Никто их не заметил. Темнота под сценой была знойной и неподвижной. Комако подождала, пока сестра спустится за ней в подпол, а потом повернулась и потянула за плетеный шнур люка, чтобы закрыть его. Сквозь щели доносились похожие на пение призрака звуки кабуки[1]. Оранжевый свет сцены полосами падал на обмотанные лентами руки и лицо девочек. Зашуршало волочащееся по пыли оби[2] сестры.
– Тэси, – обернулась Комако. – Тебе нужно отдохнуть?
Но упрямая пятилетняя девочка только нахмурила свое бледное личико и поползла дальше.
Далеко в задней части подпола среди груд реквизита и старых масок они нашли картонную коробку, наполненную шелковистой серой пылью, тщательно собранной Комако. Она вытянула перед собой руки с потрескавшейся и покрасневшей кожей.

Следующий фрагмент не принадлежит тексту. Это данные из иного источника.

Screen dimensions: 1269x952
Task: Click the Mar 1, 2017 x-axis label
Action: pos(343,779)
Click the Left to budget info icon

Рядом лежало старое зеркало, которое она положила поближе. Дымящейся кучкой девочка медленно высыпала на его гладкую поверхность пыль. Закрыв глаза, она дождалась наступления тишины. По ее груди струйками стекал пот. Прохладная на ощупь пыль стала еще холодней. По ладоням девочки тоже пробежал холодок, да так резко, что она прикусила губу от неожиданности. Затем в них вспыхнула боль, пробирающаяся в кости запястий и локти. Комако медленно повернула руки, и пыль следом медленно повернулась на темном зеркале и пошла рябью; их с сестрой отражения задрожали и растворились в клубящихся песчинках. Комако уже не чувствовала рук. Холод пробирал ее насквозь. Открыв глаза, она стала медленно водить пальцами в воздухе, словно лепила из него какую-то фигуру, а пыль на зеркале повторяла ее движения, собираясь в маленький, похожий на куклу силуэт. Встав во весь рост, кукла кивнула Тэси своей маленькой головкой, и малышка тихо захихикала.
– Пусть потанцует, Ко, – прошептала сестра.

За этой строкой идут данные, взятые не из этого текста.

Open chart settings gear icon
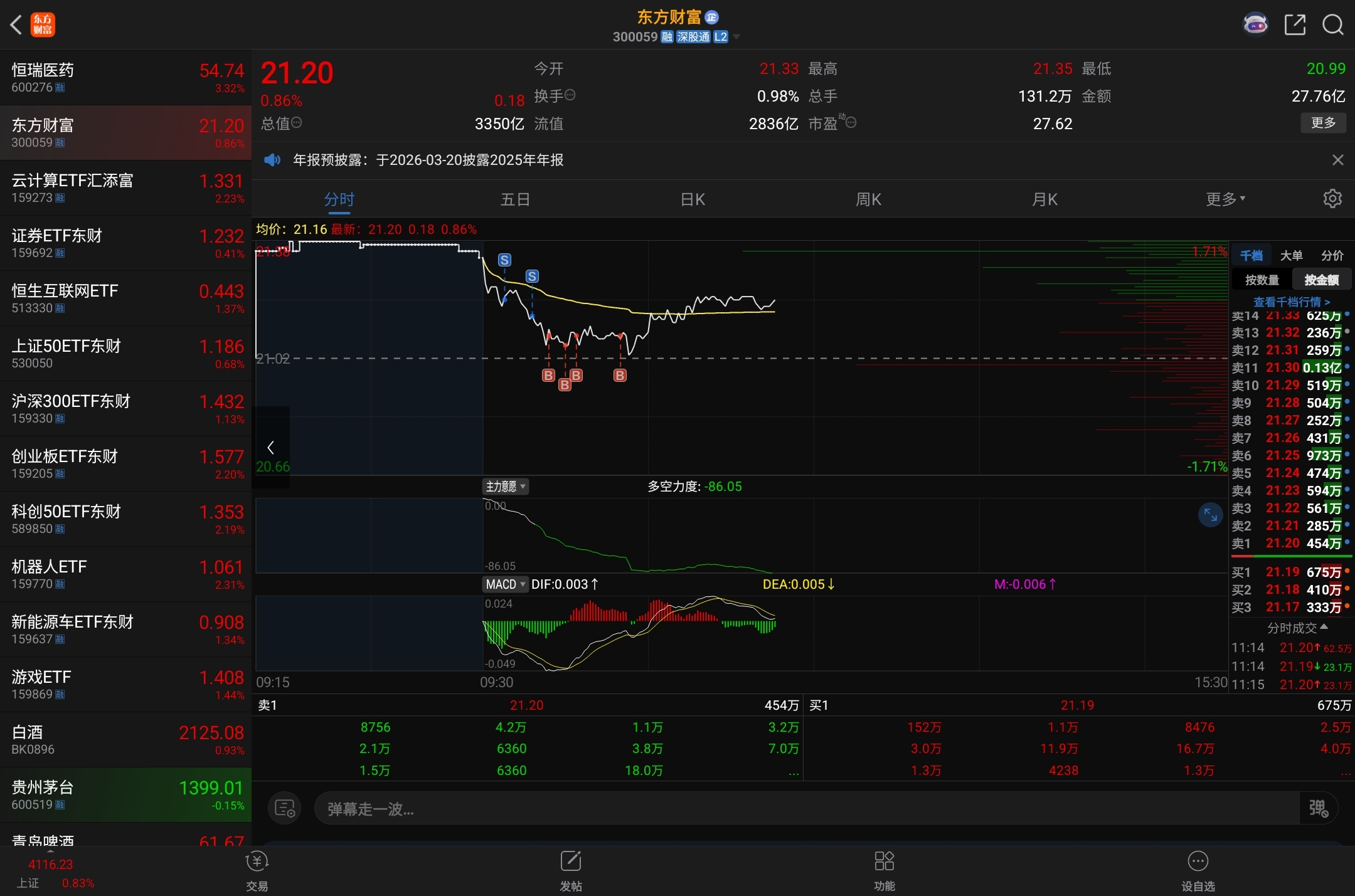 click(x=1332, y=199)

Шевеля пальцами, словно кукловод, Комако заставила маленькое создание из пыли танцевать на зеркале; руки оно скромно прижимало друг к другу, а ногами переступало, сгибая их в идеальной имитации походки принцессы, как ее изображали актеры кабуки.
Слышное в темноте дыхание малышки участилось, и Комако обернулась. Темные глаза Тэси расширились, губы покраснели.
– Тэси? – обеспокоенно прошептала Комако, смахивая с висков прилипшие влажные волосы.
Пыль закружилась и снова сложилась в неподвижную мягкую кучку. Руки Комако запульсировали.
– Вернемся наверх. Тебе нужно отдохнуть.
Маленькая сестренка ковыляла, слегка пошатывалась, как будто могла упасть в любой момент. Ее бледная кожа почти светилась в темноте.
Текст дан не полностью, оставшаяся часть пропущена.